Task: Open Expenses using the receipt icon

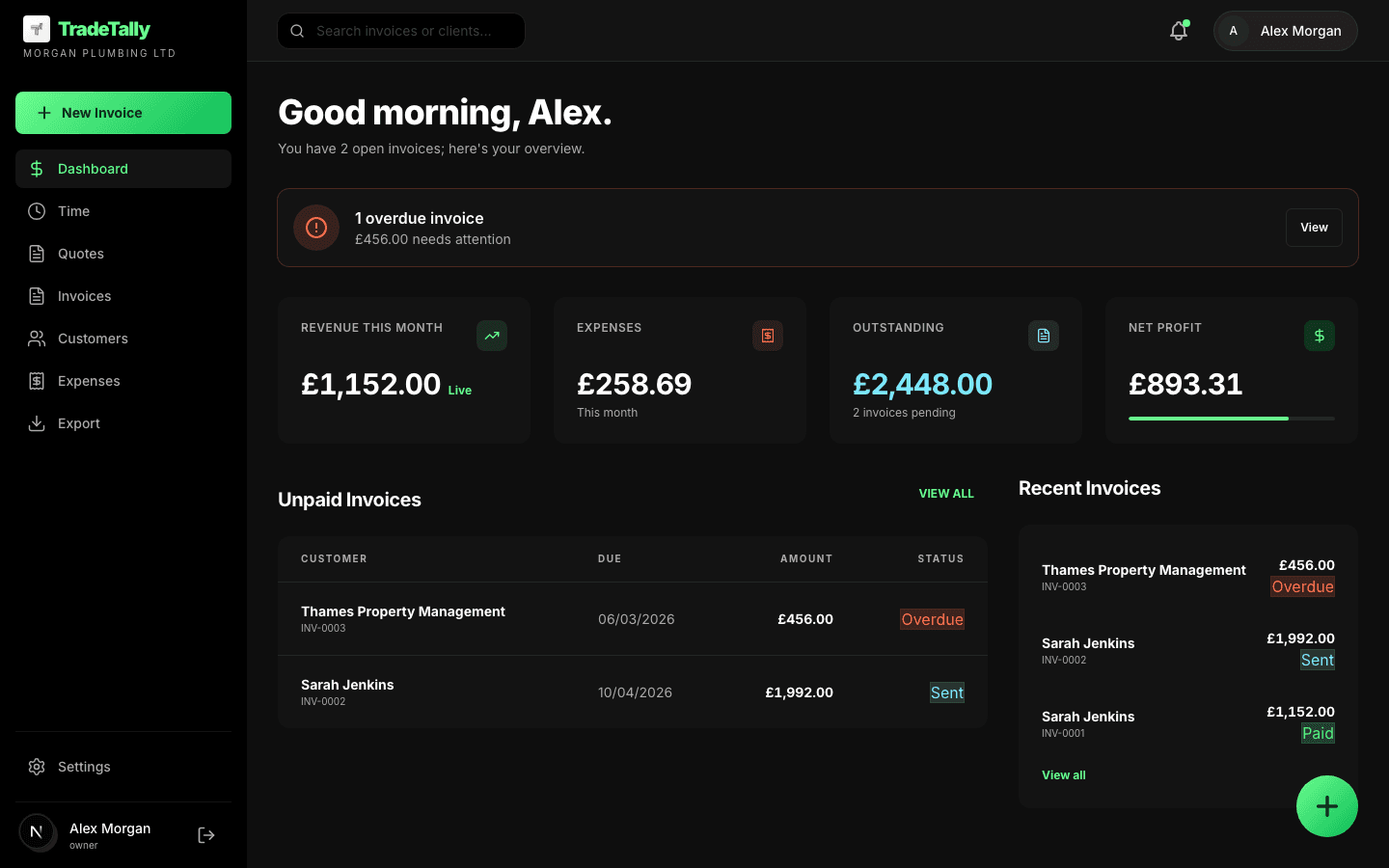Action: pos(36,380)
==
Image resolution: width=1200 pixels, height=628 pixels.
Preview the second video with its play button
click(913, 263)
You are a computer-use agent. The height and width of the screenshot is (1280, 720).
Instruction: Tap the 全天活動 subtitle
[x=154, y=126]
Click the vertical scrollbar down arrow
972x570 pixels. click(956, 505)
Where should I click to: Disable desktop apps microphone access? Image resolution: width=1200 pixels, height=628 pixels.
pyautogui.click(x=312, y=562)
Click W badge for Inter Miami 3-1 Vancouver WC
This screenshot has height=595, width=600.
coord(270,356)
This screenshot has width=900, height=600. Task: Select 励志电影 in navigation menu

Short task
Count how many lines of the entries above contain the string "pixels", matching case exactly. Reply with the number alone.

Response
3